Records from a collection
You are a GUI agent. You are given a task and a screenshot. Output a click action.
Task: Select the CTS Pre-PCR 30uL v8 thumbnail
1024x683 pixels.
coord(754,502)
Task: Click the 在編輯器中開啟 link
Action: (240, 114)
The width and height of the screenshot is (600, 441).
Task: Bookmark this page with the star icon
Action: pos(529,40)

**EXERCISE DESCRIPTION:**
Transcribe each record above exactly. Skip none.

**EXERCISE RESPONSE:**
You are a GUI agent. You are given a task and a screenshot. Output a click action.
Task: Select the CTS Pre-PCR 30uL v8 thumbnail
1024x683 pixels.
coord(754,502)
Task: Click the 在編輯器中開啟 link
Action: (240, 114)
The width and height of the screenshot is (600, 441).
Task: Bookmark this page with the star icon
Action: pos(529,40)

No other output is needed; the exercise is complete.